Thesis and Abstract

Multilateral Privacy Requirements Analysis in Online Social Networks

Promotors:

Prof. Dr. Bettina Berendt
Prof. Dr. ir. Bart Preneel

Jury:

Prof. Dr. ir. Paul Sas (president)
Prof. Dr. Bettina Berendt
Prof. Dr. ir. Bart Preneel
Prof. Dr. Serge Gutwirth
Prof. Dr. ir. Frank Piessens
Prof. Dr. Dave Clarke
Dr. ir. Claudia Diaz
Dr. habil. Thomas Santen

Abstract:

The massive collection, processing and dissemination of information in communication networks and the resulting surveillance practices of governments, companies, or even individuals, have led to privacy concerns regarding potential individual and societal harms. These concerns with respect to informational privacy have been echoed in computer science, legal studies and surveillance studies. While computer scientists have developed privacy solutions, legal studies and surveillance studies researchers have proposed privacy notions for information and communication technologies. The objective of this thesis is to provide a set of concepts to reconcile these privacy notions and solutions -- that are often abstracted away from a specific social context -- and their interpretation in a given social context by different stakeholders (multilaterality) during requirements engineering.

Requirements engineering is a sub-phase of software engineering during which the desired behavior of the system-to-be in a given environment is defined. In this thesis, in order to address the problem of engineering privacy requirements, we break it down into three parts: the privacy requirements definition problem, the privacy requirements analysis problem and the privacy requirements elicitation problem.

In addressing the privacy requirements definition problem, we start with the assumption that privacy, as a legal concept, is contextual, relational and non-absolute. We analyze aspects of different privacy notions that have to be considered when defining what privacy requirements are. We use our analysis to show that existing requirements engineering concepts are not appropriate with respect to the subjectivity, relationality and temporality of notions of privacy. We further discuss the privacy notions underlying privacy solutions and based on their differences categorize them under three privacy research paradigms: the privacy as confidentiality, privacy as control, and privacy as practice paradigms. We conclude that different privacy notions and privacy solutions from all three privacy research paradigms should be considered during privacy requirements engineering.

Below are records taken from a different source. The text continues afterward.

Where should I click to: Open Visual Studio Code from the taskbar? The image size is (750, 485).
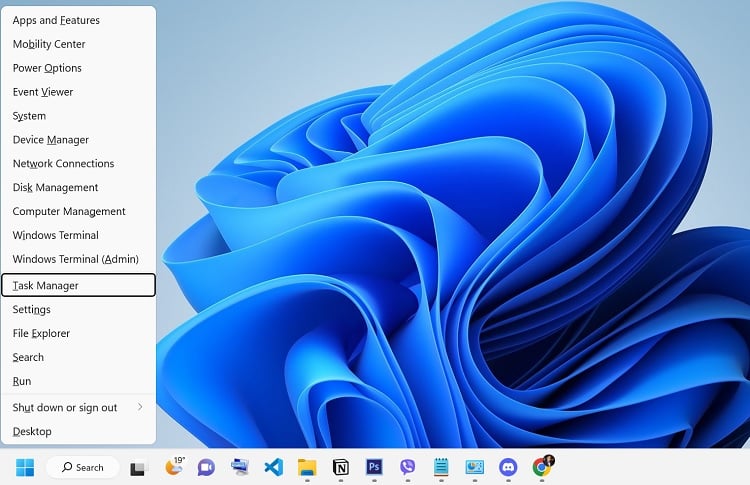(273, 467)
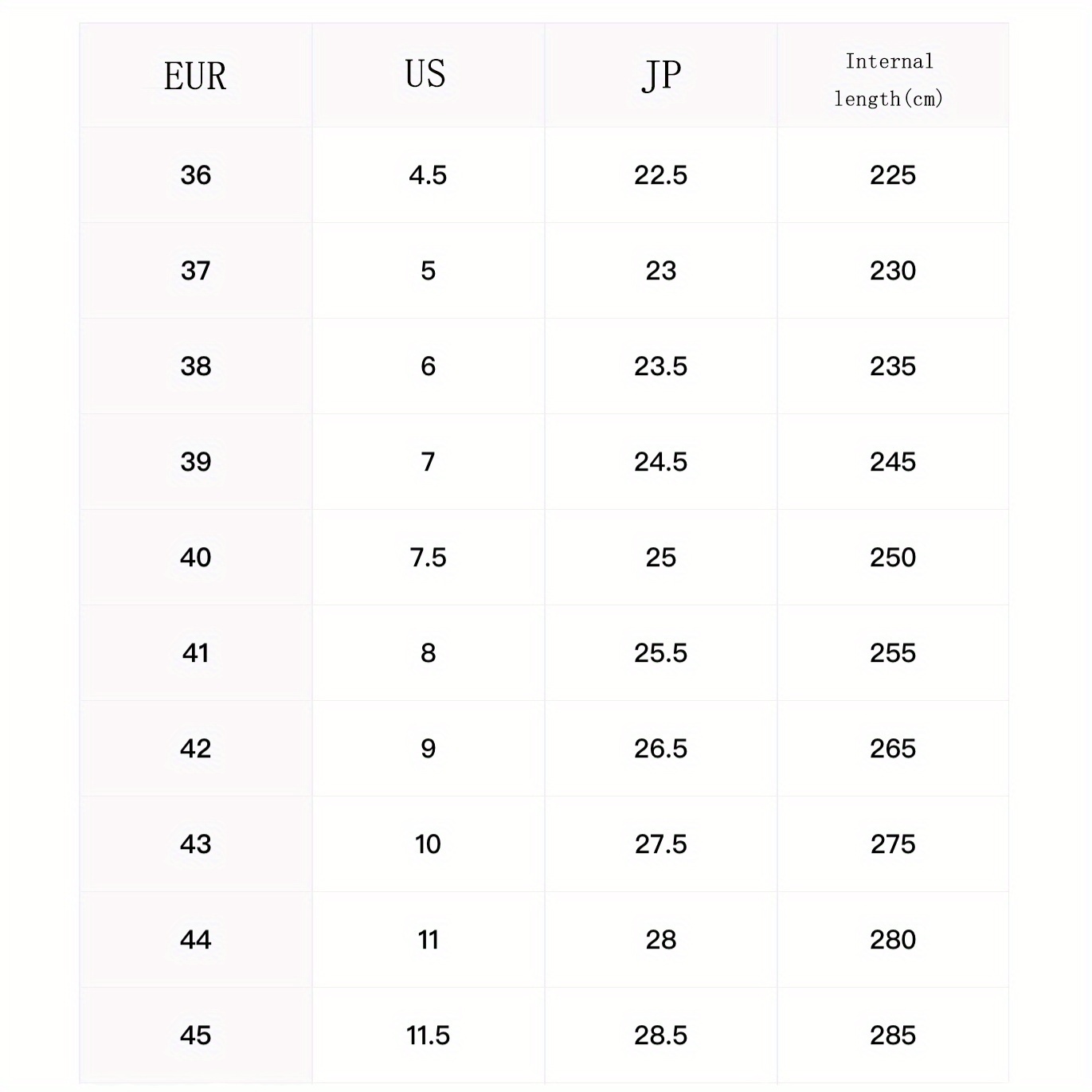Click internal length value 285
This screenshot has height=1092, width=1092.
coord(893,1035)
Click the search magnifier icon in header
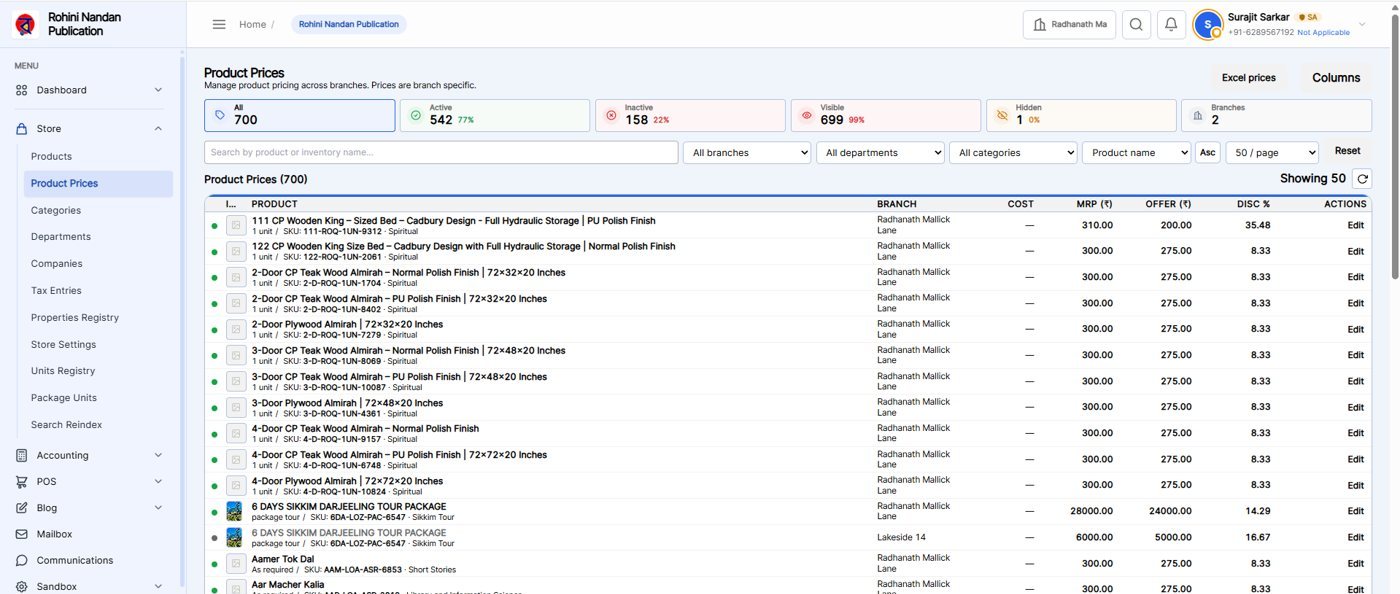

Next, we define a privacy requirements ontology, a set of concepts for requirements engineers to relate stakeholder privacy concerns with respect to a system-to-be, to well-defined and quantifiable properties of the system-to-be during privacy requirements analysis. Specifically, we introduce the concepts privacy concerns, privacy goals and privacy constraints, and define the relationships between them. Based on these concepts we re-define the privacy requirements engineering problem.

Finally, we apply our ontology to online Social Network Services (SNS). In order to gather stakeholder privacy viewpoints, we propose the extension of the coherence method for viewpoints analysis with elements of the privacy requirements ontology. Further, we evaluate the potentials and limitations of existing requirements elicitation techniques for eliciting privacy concerns and propose a novel technique. We show how our approach can alleviate the challenges of eliciting privacy concerns in web-based wide-user audience systems like SNS. We elicit stakeholder and privacy concern viewpoints and focus on one of the privacy concern viewpoints: unforeseeable visibility. We then execute a multilateral privacy requirements analysis of SNS design elements that facilitate the unforeseeable visibility concern. We conclude with an evaluation of the privacy requirements ontology concepts and outlook into future research.